Dacxi: On-boarding during a pandemic
MD, Dacxi UK & Europe
16 January, 2021 | 3 MIN
It has been an odd year for recruiting; trying to find amazing team members without physically meeting them is a tall order. So much of our communication, up to 93%, is non-verbal, so reading body language, checking for emotional intelligence, and working out potential culture fit, via zoom can be challenging! Pre COVID I joined Dacxi last year after 3 rounds of interviews, including a 5-hour chat in Heathrow Terminal 5. The rest, as they say, is history!
In better news, the long-term working from home, and generally less obsession with “presenteeism” in offices, means that the net is cast wider on finding the best candidate for the position. Previously there has been a concern to find someone who lives within a nearest commuting distance as possible. Now, if someone is several hours away, and only needs to visit the office say once a week or fortnight we can focus on finding a truly excellent fit. It cannot be underestimated, of course, the amount of amazing people who have been made redundant due to coronavirus, and such an abundance of high-quality candidates is a rare opportunity.
Onboarding remotely can, of course, be challenging. I think a solid look at what you are trying to achieve is important; overall the strategy should be to set your newbie up for success in every way. Obvious goals include communicating the company culture, establishing solid working relationships with co-workers, and providing all the necessary infrastructure.
In practice, there are numerous ways this can be achieved. Each onboarding plan should be individual and well thought out. Starting early is probably good advice! It is good practice to introduce a new recruit to the team as a final round of the recruitment process. Setting up IT resources in good time is helpful given issues with delivery logistics, and of course, the peculiarities of working from home mean you may need to provide not just a laptop, but a phone, screen and even a comfortable desk and chair. It is worth sending any crucial information in advance, such as employee handbook, or background on any live projects they will be working on. It means they can have an opportunity to look through the information, raise any questions, and feel more prepared from their first day. Also set up any introductory meetings well in advance, not only to prevent a feeling of isolation for your new recruit but also to stop any other teammates from feeling they are being put “on the spot”.

→ WHAT NEEDS TO BE DONE
Copy the onboarding article starting at "Dacxi: On-boarding during" and ending at "say, is history!", swapping "interviews" for "conversations". The rows that come next are separate material with no connection to the onboarding article.

Collected data entries:

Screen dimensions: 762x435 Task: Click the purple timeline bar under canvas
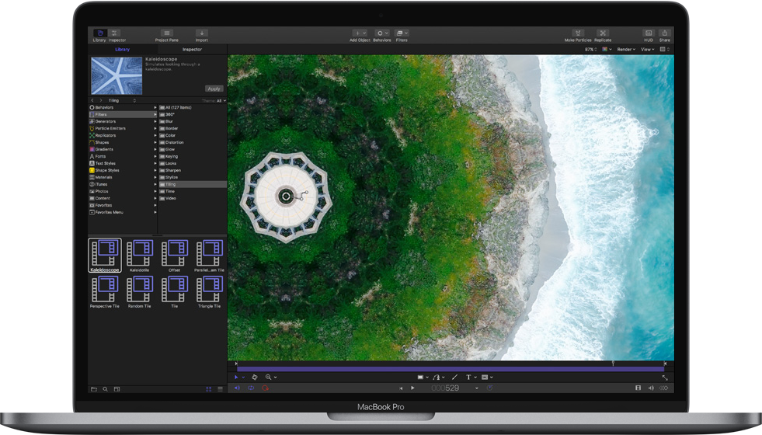coord(451,368)
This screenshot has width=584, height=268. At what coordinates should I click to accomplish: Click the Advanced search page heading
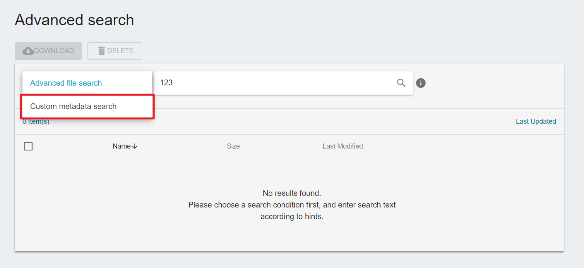point(74,20)
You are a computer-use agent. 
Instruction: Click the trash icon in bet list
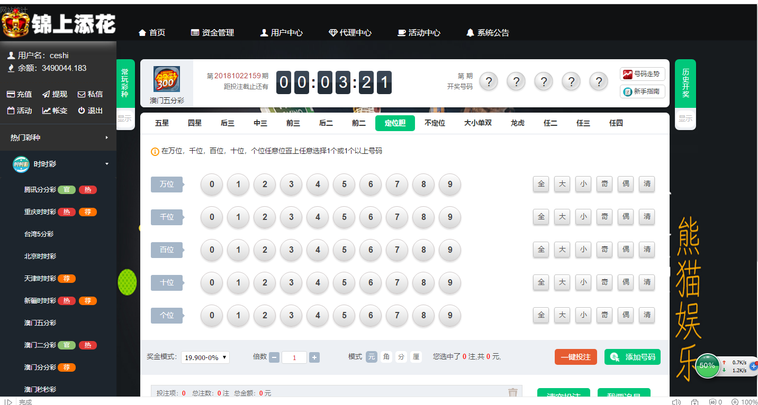pyautogui.click(x=512, y=392)
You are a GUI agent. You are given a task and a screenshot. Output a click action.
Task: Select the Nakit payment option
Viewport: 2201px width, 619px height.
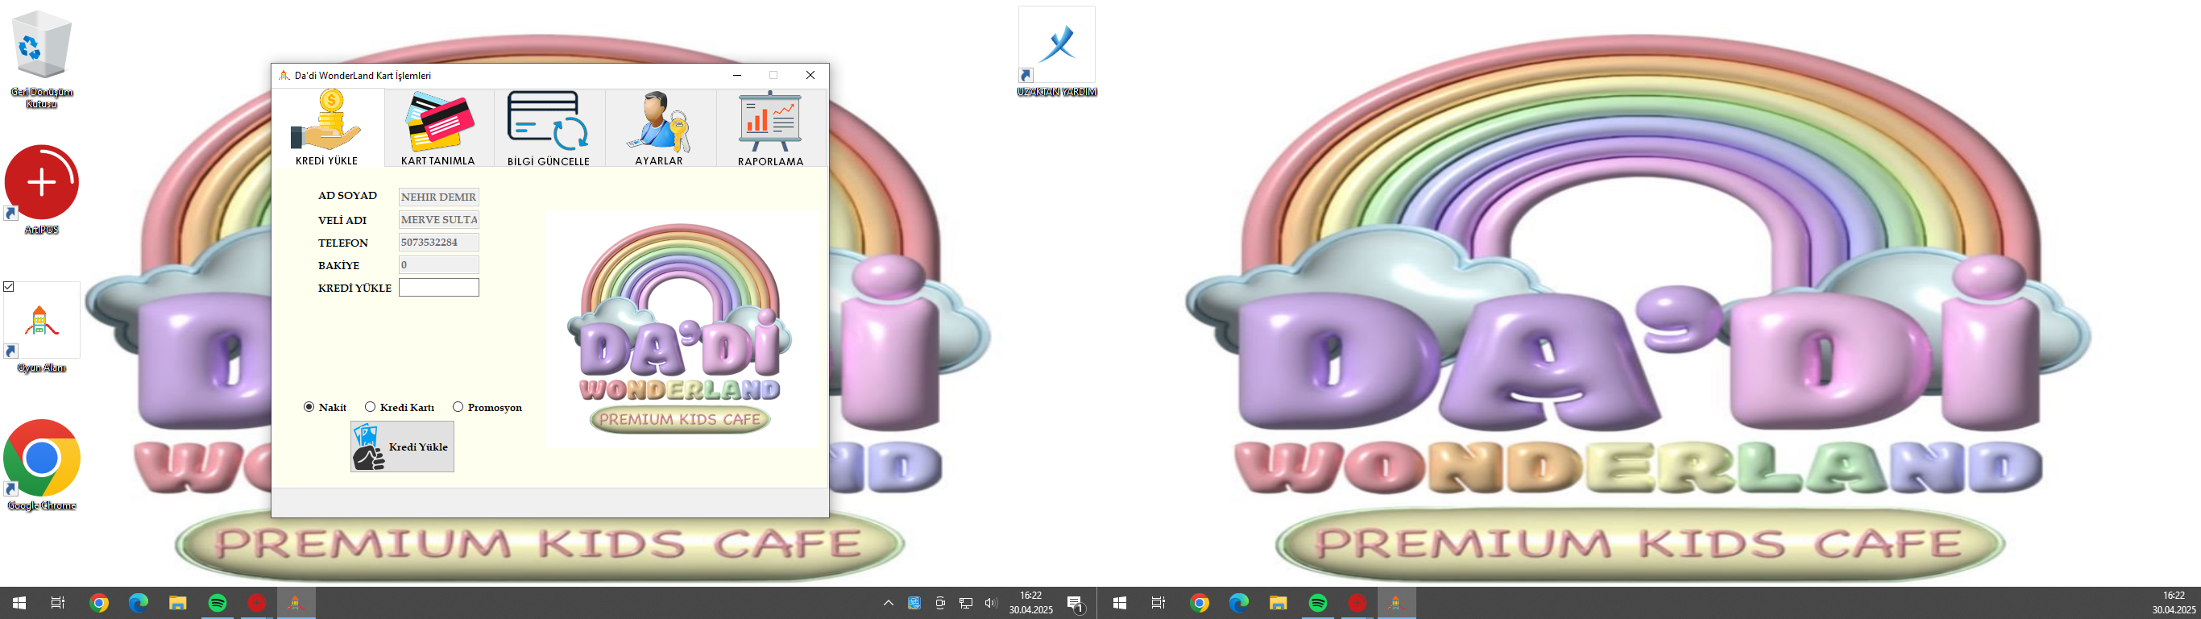309,407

→ YOUR SOLUTION
Dacxi: On-boarding during a pandemic
MD, Dacxi UK & Europe
16 January, 2021 | 3 MIN
It has been an odd year for recruiting; trying to find amazing team members without physically meeting them is a tall order. So much of our communication, up to 93%, is non-verbal, so reading body language, checking for emotional intelligence, and working out potential culture fit, via zoom can be challenging! Pre COVID I joined Dacxi last year after 3 rounds of conversations, including a 5-hour chat in Heathrow Terminal 5. The rest, as they say, is history!